I never learned too much about the PDP 11. The phrase does still echo though my memory "please say hello". (RSTS)
The day HP became official was my last day. I was a program manager by then and HP had their own.
I was never in charge of any of the PDP-11's, but backed up the main guy in case he needed help. I worked at Amoco Production in Denver when the first of the PDP-11's got delivered. When they rolled the crate into our data center it looked like someone dropped it from a helicopter. When we opened the crate, things got worse. All of the boards were sitting at the bottom of the rack. DEC actually asked us to see if we could put it together again while they shipped out a replacement. Took us about a week to repair bent pins and rails, but once we plugged it in, it fired right up.

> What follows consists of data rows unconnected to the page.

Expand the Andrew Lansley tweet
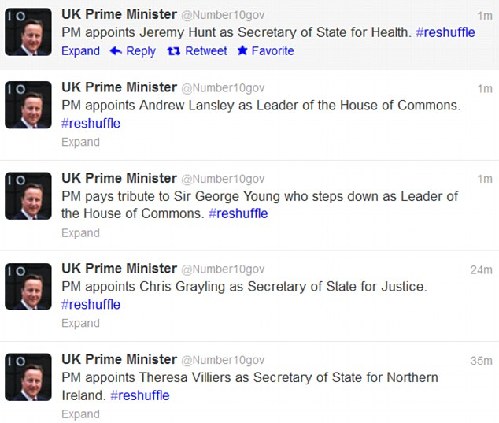Viewport: 499px width, 423px height. coord(80,142)
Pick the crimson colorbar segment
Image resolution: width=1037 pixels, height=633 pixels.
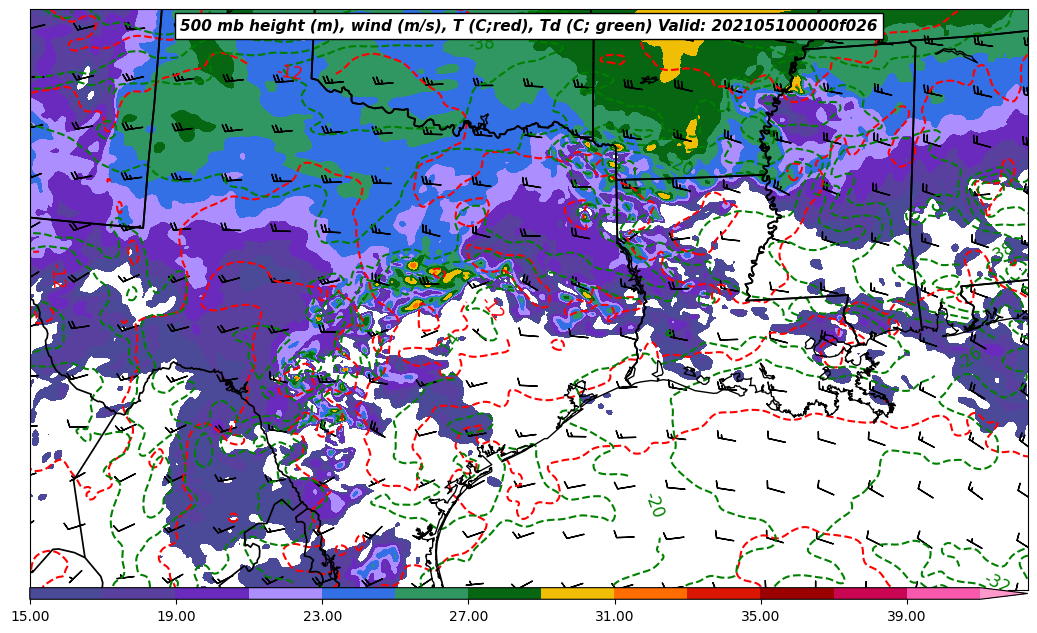pyautogui.click(x=869, y=593)
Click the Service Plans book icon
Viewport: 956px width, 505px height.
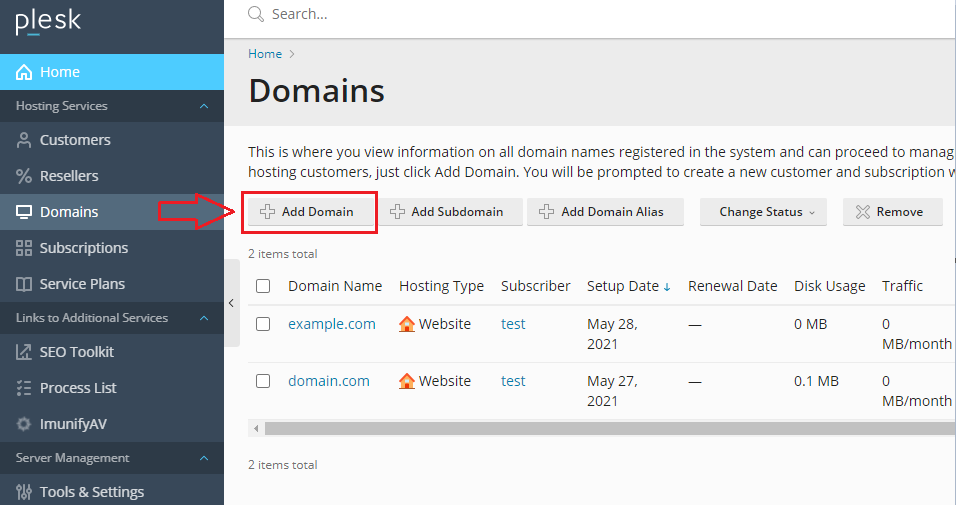pyautogui.click(x=24, y=284)
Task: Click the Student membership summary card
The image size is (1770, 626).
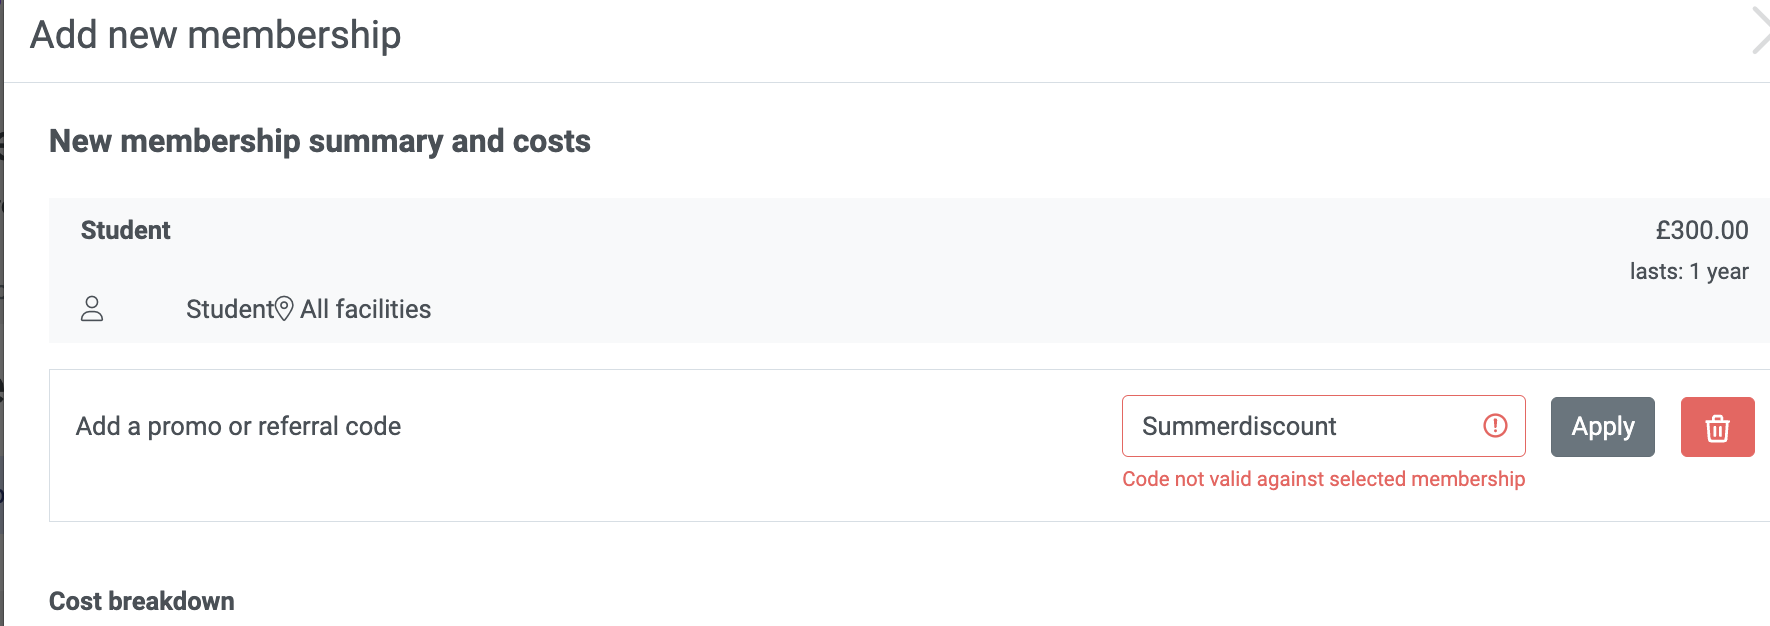Action: click(x=909, y=270)
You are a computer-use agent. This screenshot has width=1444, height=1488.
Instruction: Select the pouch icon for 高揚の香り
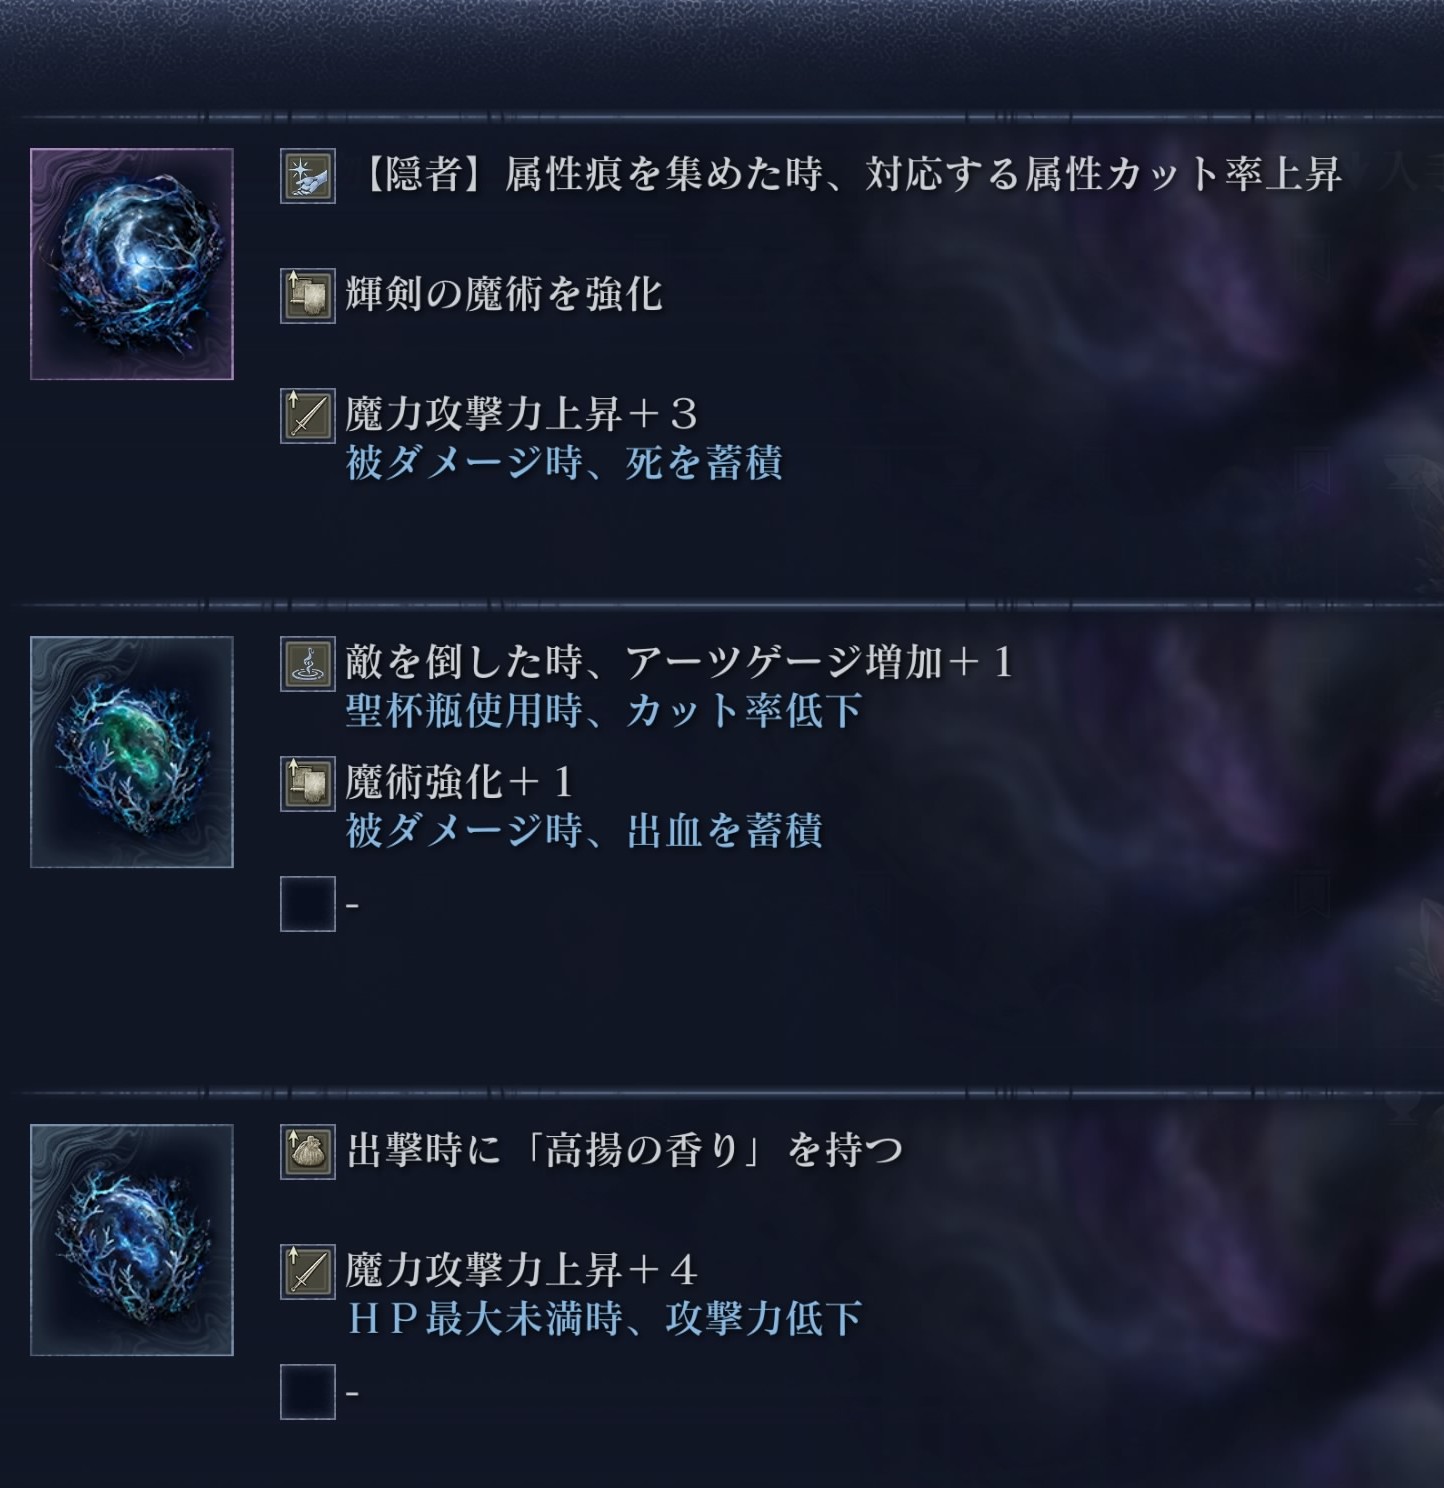307,1152
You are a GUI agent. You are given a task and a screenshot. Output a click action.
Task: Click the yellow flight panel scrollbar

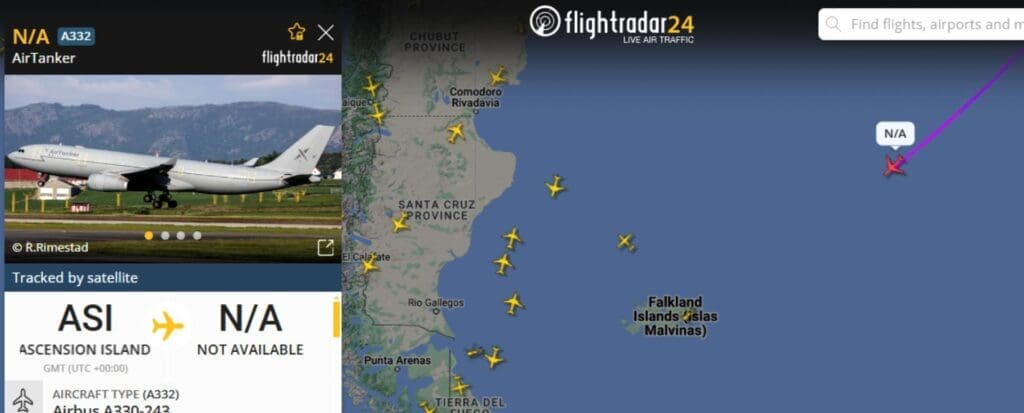(x=336, y=318)
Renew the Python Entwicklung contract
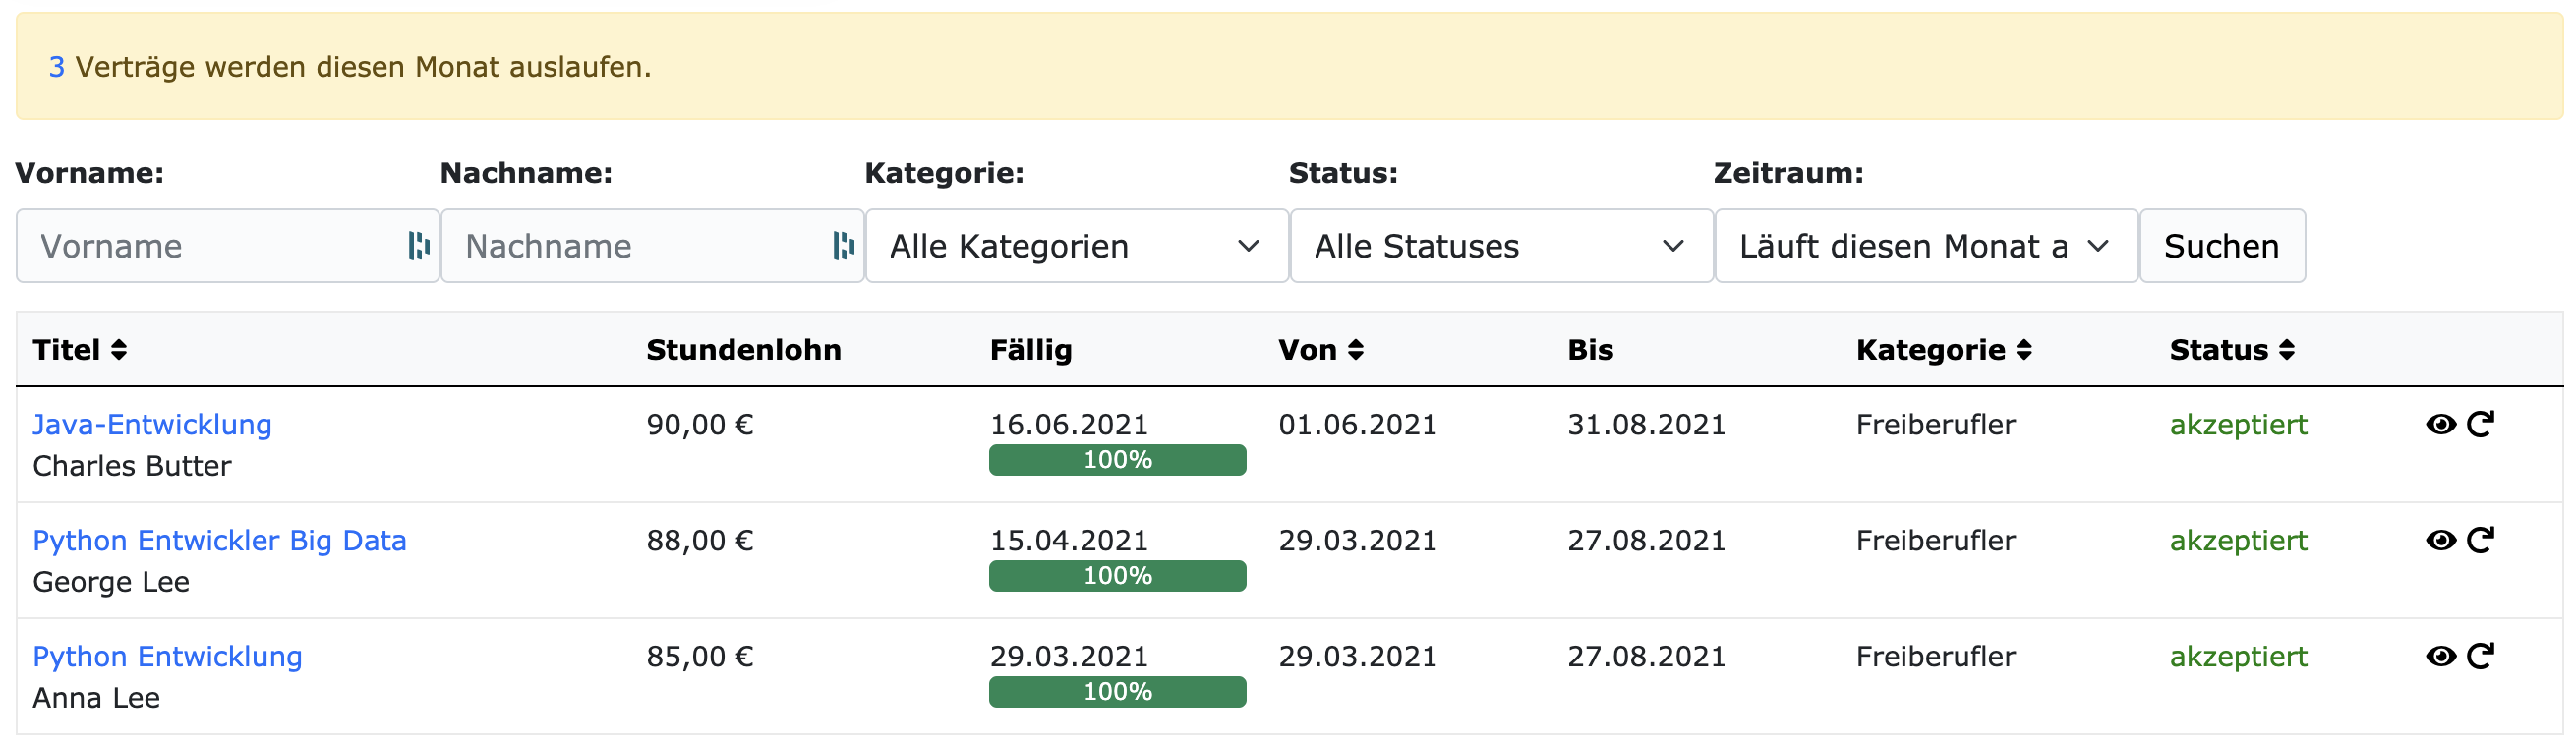Screen dimensions: 2576x745 click(2479, 657)
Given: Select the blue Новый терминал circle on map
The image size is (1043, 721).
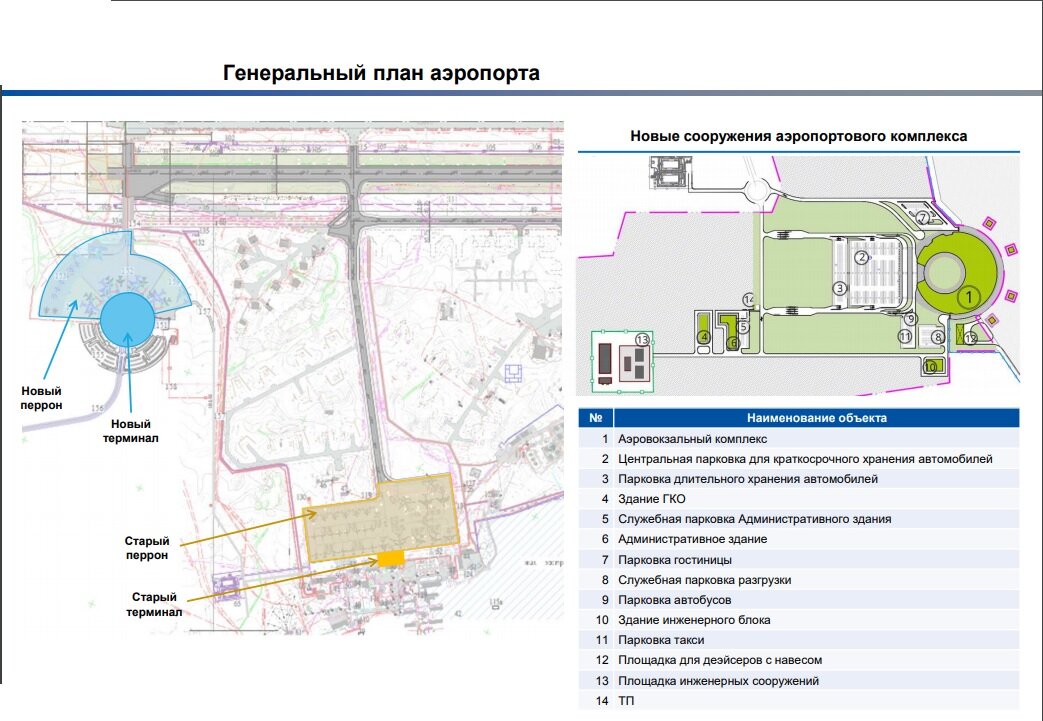Looking at the screenshot, I should click(127, 315).
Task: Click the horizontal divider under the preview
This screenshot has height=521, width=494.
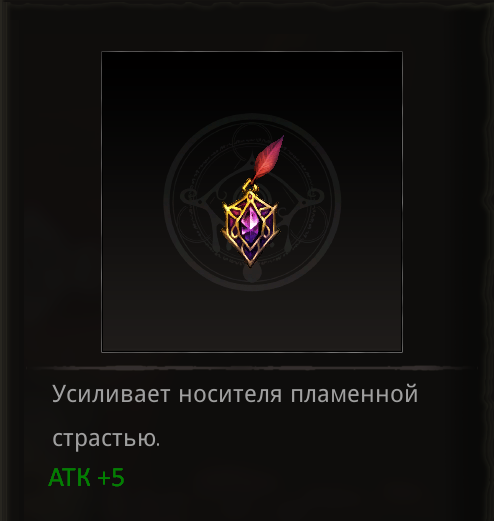Action: point(248,368)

Dec compensated us for our time and took it back to the test labs and studied it for years to find out why it still worked. It sat in one of their customer presentation centers until they went out of business as a model of reliability.
I spent some time in government installations when I worked at SGI. I had a semi-permanent visitor badge at NASA AMES.
Look up Future Flight Central. Very cool stuff. Any control tower in the world can be brought up in a couple of minutes.
Waaay! Off! Topic!
But hey, did you know HD used to use SGI supercomputers to tune their exhaust notes? They used the SGI Octanes to design several of the bikes. I would be interested to know if Buell used them too.
Very interesting, Mr bozo. SGI kicked our butts also. Our VP of marketing was promoted from field service.
Who was it? - Burrows? - sold NASA Ames a nut job. It was supposed to be 256 parallel computers but it ended up with only 64. I asked what the typical application would be; they said feed each processed the same problem and average the answers. Stanford Research Institute (SRI) was the most fun.